Websites are like a “shop window” for your business and so it is really important that you care enough to create a great website.
But what is a great website? Because probably you have a website already or you’re thinking in building one it is important to consider: what defines a website to be a great website?
I don’t want to sugar coat it: A great website is one that converts.
What does it mean to convert? Converts what?
If your website is an e-commerce shop then conversion means selling. If your website isn’t a store then conversion normally means capturing data information about potential prospects (minimum an e-mail address).
A website will also help with your branding – positioning the brand, recruiting key talent and establishing authority and credibility in the market. But if the website is just there for the branding then I don’t think it’s a good bet. If you’re thinking of your website like a business card or a brochure we all know where those all go in the end – into the bin.
We must remember we’re living in a crowded consumer market and it’s simply not enough to present your brand to the world – every business needs to step up if they want to win.
Google, for example, has made a ton of research into how consumers buy online, in a study called Zero Moment of Truth (ZMOT) and there is a lot to be learned from it.
Google’s Zero Moment of Truth (ZMOT)
Marketers have used for a long time this 3 step mental model for how people buy products:
1) There is a stimulus – when the client sees an ad or a friend with the product;
2) Shelf – when the client goes to the store and buys the product – this is called the “First Moment of Truth”.
3) Experience – when the client takes the product home and experiences it. They can have a good experience or a bad experience and then they share it with others – this is the “Second Moment of Truth”.
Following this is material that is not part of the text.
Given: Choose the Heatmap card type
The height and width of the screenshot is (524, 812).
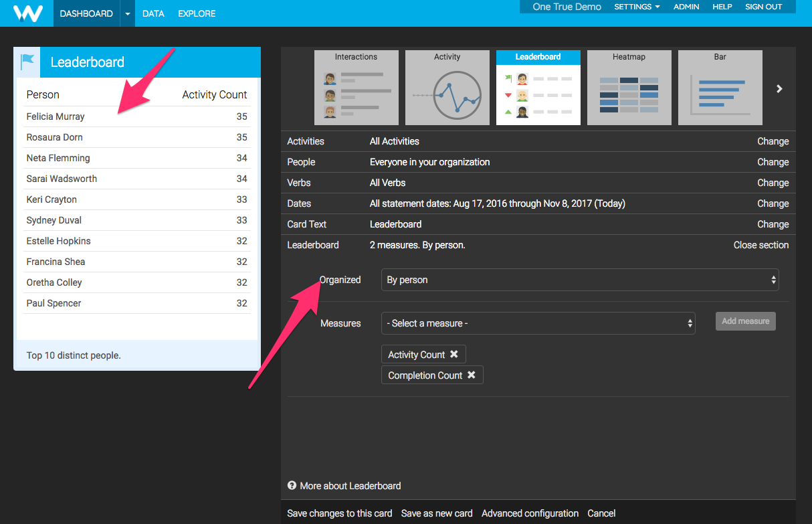Looking at the screenshot, I should tap(629, 88).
Conventional thinking was that if businesses spend enough time on each of these steps then they would succeed. But that is simply not true anymore.
When Google conducted a research with 5 thousand shoppers across 12 different product categories: groceries, cars, financial services, etc their key question was what influences people to go from undecided (unsure to buy) to decided (completing a purchase)?
Google knew that when buying online people do a lot of research before buying. But just how do they go about doing that research and how many sources they include? Google found that on average the American consumer was looking at 10.4 sources in 2011, up from 5.3 in 2010 - before completing a purchase.
These sources include searching online, talking with friends & family, seeing ads, etc with varying degrees of influence.
When Google started lining up the responses of their research a fourth step appeared in the marketing mental model – the Zero Moment of Truth. This is when consumers do their research, get smart about product alternatives, read reviews, look for coupons and comparisons – all before going “to the shelf”, i.e. doing the purchase.
Have you kept up? Or are you still using the old marketing mental model? There is a new mental model now. And businesses that now focus on this new step gain a very competitive advantage in todays marketplace.
Is your website helping the business? Or just sitting there doing nothing?
I don’t have a clear number of websites I’ve seen so far in my life but it is surely up there in the thousands. I’m also sure you’ve seen thousands of websites yourself – so of the top of your head what are some great websites you like and some that really suck?
If you thought of Apple or any of Google’s websites I wouldn’t be too much surprised.. After all those are very powerful brands with a lot of investment being made into them.. What I wouldn’t be able to guess is what websites you think really suck. And that’s because there are just – too many of them.
Some adjectives people use to classify websites they consider great are for example: clean, modern, fast, simple, intuitive.. And on the negative: confusing, bulky, slow, old fashioned, cheap, poorly built, out-of-date and ugly.
For me the positive ones are just signs that it is converting. The negative ones mean people are finding roadblocks and not completing the conversion.
When it comes to metrics we are normally evaluating 3 key things:
1) Number of Visitors – is the site being visited? By how many people across the span of a day, a week, a month? And where are they coming from? What sources and locations?
2) Session time – are visitors staying on the site? For how long?
3) Data Capture – are you effectively collecting data about potential prospects?
Other things to evaluate include:
Is your own contact information easily accessible?
Can the visitor accomplish most things on the website under 3 clicks?
Does the website loads fast?
And if we’re talking about an e-commerce website what is the revenue it generates?
If you already have a website look at these areas to evaluate if the website is really helping the business. If you’re planning on a new website consider these areas and how you will otimize for them.
Like I said before a great website is one that converts, but in today’s reality this doesn’t necessarily mean a purchase or a client contact. It most likely will mean you helped the consumer become smarter about their own research.
Websites must perform a basic function - connect what the visitor is looking for to what the business offers but through an education process rather than a selling approach. It means educating customers on why your business is the best choice - if it’s really the best choice- or pass the client along to whoever will serve them best.
If the website achieves this well, i.e. there is a “match”, then you can say the website is helping the business. For the prospect this will mean he will be happy and will consider “he found what he was looking for”. This doesn’t mean the client is going to purchase from you or send a contact request just yet.. But it will be a definite step in the right direction.